Résultats de l’enquête réalisée par l’URPS Médecins Ile de France sur les arrêts de travail
Éléments de contexte
Depuis la déclaration en juin du ministre de l’Économie[i] visant à diminuer les dépenses de la branche maladie notamment en matière d’indemnités journalières liées aux arrêts de travail, l’assurance maladie cible les prescripteurs excédentaires selon les critères statistiques de la CNAM. Pour atteindre les objectifs fixés par Bercy, la CNAM a déjà convoqué 5000 médecins généralistes pour des entretiens liés à leur prescription « atypique » d’arrêt de travail[ii]. Un certain nombre d’entre-eux se voient proposer une mise sous objectif avec une proposition de réduction chiffrée de leurs prescriptions d’arrêt de travail. Dans le contexte actuel, cette campagne a des effets délétères sur le moral des médecins qui reçoivent ces courriers et les interprètent comme une remise en cause de leur pratique.
Résultats de l’enquête
Consciente des enjeux économiques et sociétaux du sujet des arrêts de travail, l’URPS médecins a souhaité donner un éclairage sur la perception et la pratique des médecins libéraux via une enquête flash lancée le 6 juillet 2023 auprès des médecins généralistes, psychiatres et rhumatologues franciliens : 973 témoignages de médecins en quelques jours.

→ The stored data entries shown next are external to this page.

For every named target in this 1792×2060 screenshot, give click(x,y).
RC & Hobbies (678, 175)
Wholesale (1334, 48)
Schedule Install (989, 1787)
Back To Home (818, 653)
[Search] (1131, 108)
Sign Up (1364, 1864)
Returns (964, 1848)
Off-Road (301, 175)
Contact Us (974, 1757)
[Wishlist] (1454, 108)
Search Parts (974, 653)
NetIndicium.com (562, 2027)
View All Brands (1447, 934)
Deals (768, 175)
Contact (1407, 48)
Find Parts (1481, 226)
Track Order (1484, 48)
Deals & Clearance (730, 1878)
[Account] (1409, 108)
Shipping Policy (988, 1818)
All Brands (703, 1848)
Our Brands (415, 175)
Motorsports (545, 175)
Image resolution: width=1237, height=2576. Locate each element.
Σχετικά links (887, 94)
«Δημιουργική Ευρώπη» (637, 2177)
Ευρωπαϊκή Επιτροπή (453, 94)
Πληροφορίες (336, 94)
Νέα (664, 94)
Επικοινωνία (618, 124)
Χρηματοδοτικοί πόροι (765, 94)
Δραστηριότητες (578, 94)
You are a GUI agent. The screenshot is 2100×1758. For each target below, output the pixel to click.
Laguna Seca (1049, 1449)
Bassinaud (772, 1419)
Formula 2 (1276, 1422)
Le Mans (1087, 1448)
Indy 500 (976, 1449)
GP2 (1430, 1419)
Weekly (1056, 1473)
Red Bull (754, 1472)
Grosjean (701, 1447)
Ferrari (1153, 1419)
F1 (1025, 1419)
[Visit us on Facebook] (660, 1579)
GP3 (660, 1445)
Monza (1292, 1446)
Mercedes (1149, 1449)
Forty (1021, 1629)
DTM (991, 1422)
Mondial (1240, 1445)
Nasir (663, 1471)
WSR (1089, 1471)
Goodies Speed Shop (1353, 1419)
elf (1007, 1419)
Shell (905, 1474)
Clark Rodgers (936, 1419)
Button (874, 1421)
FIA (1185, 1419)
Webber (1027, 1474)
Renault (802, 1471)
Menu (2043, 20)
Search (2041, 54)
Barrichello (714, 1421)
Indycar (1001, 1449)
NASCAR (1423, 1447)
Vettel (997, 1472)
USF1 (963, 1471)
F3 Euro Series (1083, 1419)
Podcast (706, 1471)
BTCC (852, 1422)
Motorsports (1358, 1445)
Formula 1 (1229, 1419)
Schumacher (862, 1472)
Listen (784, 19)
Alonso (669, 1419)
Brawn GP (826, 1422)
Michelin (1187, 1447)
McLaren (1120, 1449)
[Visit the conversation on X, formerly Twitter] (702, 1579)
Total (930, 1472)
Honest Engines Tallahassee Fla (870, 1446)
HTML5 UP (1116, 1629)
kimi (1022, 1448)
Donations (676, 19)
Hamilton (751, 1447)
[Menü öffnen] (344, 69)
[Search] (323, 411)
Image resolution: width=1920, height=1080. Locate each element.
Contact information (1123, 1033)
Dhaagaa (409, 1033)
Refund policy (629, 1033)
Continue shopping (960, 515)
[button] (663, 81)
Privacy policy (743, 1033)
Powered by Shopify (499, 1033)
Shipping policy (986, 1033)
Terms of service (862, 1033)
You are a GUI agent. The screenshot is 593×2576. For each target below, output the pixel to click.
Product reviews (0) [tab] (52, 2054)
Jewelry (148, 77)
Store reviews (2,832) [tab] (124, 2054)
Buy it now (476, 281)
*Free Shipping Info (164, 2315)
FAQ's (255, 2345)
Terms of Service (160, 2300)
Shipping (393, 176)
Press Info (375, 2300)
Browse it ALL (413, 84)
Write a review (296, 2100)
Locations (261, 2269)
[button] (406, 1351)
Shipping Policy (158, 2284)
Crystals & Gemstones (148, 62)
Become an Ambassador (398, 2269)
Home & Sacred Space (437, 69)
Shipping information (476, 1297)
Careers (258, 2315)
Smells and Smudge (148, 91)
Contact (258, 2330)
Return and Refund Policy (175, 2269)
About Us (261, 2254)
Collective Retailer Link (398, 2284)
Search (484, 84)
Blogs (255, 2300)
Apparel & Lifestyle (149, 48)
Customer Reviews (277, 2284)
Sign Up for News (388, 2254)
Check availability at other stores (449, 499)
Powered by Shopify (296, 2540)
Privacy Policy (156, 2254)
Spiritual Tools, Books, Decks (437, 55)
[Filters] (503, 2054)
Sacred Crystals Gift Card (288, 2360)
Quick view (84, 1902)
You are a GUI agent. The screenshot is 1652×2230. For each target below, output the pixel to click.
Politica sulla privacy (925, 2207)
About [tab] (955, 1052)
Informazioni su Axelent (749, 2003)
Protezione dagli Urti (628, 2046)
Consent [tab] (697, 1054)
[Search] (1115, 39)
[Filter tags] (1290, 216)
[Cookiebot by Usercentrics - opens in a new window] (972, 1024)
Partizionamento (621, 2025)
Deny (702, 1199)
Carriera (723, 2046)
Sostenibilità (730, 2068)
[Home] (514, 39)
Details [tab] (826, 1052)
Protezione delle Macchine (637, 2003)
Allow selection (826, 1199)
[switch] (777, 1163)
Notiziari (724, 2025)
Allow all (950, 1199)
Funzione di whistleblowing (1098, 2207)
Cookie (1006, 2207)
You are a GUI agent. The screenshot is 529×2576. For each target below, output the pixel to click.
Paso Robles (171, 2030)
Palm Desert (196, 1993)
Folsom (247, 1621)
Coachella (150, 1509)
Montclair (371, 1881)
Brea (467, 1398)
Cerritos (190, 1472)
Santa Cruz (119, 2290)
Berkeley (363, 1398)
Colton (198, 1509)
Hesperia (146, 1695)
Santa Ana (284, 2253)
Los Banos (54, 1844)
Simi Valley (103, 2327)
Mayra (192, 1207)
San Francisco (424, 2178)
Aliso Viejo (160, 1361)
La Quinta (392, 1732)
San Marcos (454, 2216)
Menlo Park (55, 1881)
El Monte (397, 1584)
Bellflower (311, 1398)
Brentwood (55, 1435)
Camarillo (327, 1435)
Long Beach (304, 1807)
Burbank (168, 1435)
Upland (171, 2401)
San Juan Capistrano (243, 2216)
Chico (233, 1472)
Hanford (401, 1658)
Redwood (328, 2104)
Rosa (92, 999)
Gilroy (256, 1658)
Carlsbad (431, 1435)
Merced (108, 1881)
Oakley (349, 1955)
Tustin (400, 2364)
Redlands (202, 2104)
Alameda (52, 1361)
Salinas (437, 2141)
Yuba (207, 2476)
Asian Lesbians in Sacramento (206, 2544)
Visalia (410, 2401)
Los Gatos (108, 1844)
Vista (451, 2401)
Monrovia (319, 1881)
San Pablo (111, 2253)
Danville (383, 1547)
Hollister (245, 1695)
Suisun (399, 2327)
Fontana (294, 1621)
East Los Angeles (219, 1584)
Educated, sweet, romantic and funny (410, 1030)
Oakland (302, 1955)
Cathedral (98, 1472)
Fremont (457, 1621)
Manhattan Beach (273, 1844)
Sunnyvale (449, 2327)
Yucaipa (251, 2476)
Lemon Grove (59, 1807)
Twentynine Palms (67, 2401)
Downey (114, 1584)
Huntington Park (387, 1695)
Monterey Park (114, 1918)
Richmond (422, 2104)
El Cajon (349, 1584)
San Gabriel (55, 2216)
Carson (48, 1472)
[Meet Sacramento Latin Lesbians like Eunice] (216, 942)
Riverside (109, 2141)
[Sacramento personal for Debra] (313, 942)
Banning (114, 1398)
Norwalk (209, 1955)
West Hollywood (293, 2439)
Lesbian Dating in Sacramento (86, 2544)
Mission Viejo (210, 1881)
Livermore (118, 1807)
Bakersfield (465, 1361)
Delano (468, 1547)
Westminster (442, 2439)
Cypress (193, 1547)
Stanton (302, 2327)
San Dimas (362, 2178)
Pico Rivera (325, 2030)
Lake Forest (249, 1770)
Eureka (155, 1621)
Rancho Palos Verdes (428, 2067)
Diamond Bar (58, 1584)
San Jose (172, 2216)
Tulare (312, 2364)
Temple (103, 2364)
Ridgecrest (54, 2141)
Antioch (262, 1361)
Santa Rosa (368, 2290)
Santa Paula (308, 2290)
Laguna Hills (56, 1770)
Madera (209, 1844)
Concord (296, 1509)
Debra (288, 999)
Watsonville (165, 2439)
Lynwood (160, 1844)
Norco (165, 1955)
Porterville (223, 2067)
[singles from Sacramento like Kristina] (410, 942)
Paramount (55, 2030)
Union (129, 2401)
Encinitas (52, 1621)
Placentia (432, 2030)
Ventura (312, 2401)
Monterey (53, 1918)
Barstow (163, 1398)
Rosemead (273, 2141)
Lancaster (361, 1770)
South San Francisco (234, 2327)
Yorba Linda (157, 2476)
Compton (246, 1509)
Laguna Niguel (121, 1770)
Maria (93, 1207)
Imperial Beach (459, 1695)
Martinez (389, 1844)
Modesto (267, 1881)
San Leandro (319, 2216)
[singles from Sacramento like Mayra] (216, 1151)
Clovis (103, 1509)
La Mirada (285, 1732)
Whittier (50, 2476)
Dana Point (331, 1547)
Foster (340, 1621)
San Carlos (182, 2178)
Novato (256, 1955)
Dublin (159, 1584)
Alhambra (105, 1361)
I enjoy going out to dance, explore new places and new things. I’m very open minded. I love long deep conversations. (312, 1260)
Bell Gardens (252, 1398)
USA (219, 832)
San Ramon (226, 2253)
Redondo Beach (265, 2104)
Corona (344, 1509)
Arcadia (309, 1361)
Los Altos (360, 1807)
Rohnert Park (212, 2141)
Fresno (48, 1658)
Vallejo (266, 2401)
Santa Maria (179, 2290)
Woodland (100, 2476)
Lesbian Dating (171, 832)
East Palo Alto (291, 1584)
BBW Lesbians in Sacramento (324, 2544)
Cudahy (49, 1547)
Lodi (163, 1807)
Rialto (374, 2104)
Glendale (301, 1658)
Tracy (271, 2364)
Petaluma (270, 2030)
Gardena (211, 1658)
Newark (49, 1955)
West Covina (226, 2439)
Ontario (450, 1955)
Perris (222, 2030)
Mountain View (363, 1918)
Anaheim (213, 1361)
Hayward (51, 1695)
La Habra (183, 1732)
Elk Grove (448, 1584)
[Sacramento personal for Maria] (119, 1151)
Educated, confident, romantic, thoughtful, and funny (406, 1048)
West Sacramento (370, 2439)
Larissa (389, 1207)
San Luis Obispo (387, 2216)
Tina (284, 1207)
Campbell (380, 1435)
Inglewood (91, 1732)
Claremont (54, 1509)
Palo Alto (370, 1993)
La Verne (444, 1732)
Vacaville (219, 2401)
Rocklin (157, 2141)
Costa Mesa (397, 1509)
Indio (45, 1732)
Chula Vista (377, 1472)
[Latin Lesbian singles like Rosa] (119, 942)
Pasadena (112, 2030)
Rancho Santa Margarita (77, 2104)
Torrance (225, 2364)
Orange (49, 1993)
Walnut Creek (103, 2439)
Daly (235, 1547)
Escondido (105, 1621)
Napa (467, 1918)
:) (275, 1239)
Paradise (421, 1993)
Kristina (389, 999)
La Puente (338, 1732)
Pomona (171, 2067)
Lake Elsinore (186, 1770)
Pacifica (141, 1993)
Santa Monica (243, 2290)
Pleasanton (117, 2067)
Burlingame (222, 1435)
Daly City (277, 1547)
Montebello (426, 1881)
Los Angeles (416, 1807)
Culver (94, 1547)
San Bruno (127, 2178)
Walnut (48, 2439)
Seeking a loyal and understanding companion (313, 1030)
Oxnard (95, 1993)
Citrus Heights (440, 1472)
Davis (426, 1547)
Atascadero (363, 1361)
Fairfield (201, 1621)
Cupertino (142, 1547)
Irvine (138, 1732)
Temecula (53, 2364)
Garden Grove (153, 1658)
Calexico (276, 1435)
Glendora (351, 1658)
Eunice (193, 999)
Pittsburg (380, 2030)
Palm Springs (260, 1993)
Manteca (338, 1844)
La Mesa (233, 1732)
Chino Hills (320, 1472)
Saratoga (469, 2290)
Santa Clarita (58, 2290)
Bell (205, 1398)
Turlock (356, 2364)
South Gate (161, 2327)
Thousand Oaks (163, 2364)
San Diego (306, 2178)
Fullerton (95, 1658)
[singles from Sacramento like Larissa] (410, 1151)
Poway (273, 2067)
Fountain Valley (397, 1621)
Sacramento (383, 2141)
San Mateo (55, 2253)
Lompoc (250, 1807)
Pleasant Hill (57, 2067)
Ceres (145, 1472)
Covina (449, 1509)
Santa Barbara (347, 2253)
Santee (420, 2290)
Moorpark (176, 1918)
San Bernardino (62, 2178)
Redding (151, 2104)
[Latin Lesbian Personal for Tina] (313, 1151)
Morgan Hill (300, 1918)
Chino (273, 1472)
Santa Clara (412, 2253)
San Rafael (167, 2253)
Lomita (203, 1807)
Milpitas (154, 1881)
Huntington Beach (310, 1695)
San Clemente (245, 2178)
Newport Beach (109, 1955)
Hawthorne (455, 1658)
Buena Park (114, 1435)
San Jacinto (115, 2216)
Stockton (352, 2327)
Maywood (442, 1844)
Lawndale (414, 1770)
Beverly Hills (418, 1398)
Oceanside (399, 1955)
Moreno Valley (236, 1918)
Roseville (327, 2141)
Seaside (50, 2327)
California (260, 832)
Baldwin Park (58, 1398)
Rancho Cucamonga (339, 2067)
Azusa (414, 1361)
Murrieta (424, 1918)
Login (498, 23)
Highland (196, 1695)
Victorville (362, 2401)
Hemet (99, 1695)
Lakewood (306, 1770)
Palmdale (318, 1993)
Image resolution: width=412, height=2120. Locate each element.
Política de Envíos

- 50 % des répondants constatent en effet une augmentation des prescriptions d’arrêt de travail dans leur pratique, avec une accélération durant les trois dernières années. Ceux qui constatent une hausse l’expliquent principalement par les effets du COVID et la dégradation des conditions de travail ressenties par leurs patients.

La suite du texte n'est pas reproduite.